PRESCOTT, Ariz. — Arizona is grieving the loss of 19 firefighters who died fighting the 8,400-acre Yarnell Hill Fire in central Arizona. About 400 firefighters are working to contain the blaze.

All 19 killed were members of the Granite Mountain Hotshot Crew.

A sign outside the Prescott Fire Department reads, “they will never be forgotten.”

Crisis teams arrived in Prescott early Monday morning to console people who had lost their homes, and chaplains were also on hand to meet with the colleagues of the 19 firefighters who died.

People left memorials on the fence of Prescott Firehouse No. 7, the home of the hotshot crew. They arranged bottles of water and beer and American flags. They hung small handwritten noes and baseball caps of other fire departments from around the state on a chain link fence.

Dark clouds gathered overhead in the afternoon and it began to rain. It was a welcome respite from the fire that has burned more than 8,400 acres.

When resident Jim Kellman evacuated Sunday he couldn’t see anything but thick black smoke.

"It’s surreal. And being up here away from everything you don’t know what’s happening. You hear so many rumors. This burned or that burned. This person’s gone or that person’s gone," Kellman said.

No civilians have been injured or killed. Several hundred people have evacuated, and an estimated 200 homes have been burned.

Memorial
Michel Marizco
Memorial grows outside Prescott Firehouse No. 7, the home of the Granite Mountain Hotshots.

Kellman is waiting out the fire at the Red Cross shelter in Prescott. He doesn’t know when he’ll be allowed to go back.

Like the firefighters who were killed Sunday, Tom Carson was a hotshot 20 years ago. He brought his son to the memorial and stood watching the people who approached the growing shrine. He said many of them were his neighbors.

Provided material
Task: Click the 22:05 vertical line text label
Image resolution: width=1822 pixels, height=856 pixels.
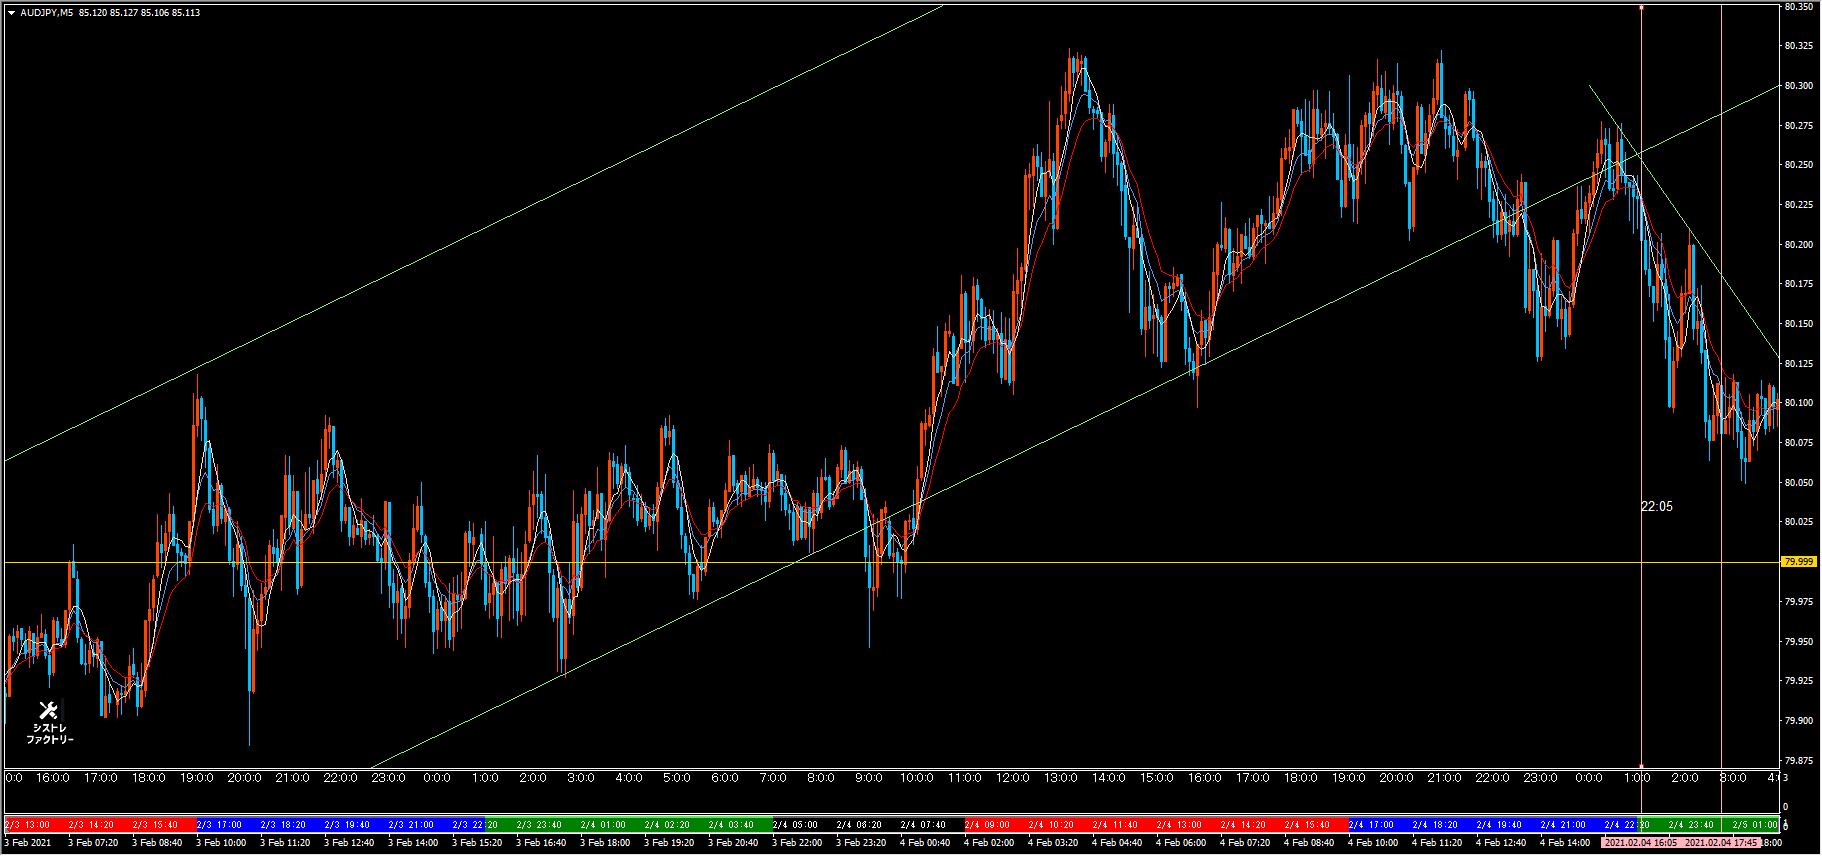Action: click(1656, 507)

Work instructions
1. Rewrite the Yarnell Hill Fire article between "PRESCOTT, Ariz. —" and "contain the blaze.", inclusive, so that "wildfire" takes the place of "blaze".
2. According to the Yarnell Hill Fire article, which crew did all 19 firefighters who were killed belong to?

Results by task
1.
PRESCOTT, Ariz. — Arizona is grieving the loss of 19 firefighters who died fighting the 8,400-acre Yarnell Hill Fire in central Arizona. About 400 firefighters are working to contain the wildfire.

2. The Granite Mountain Hotshot Crew.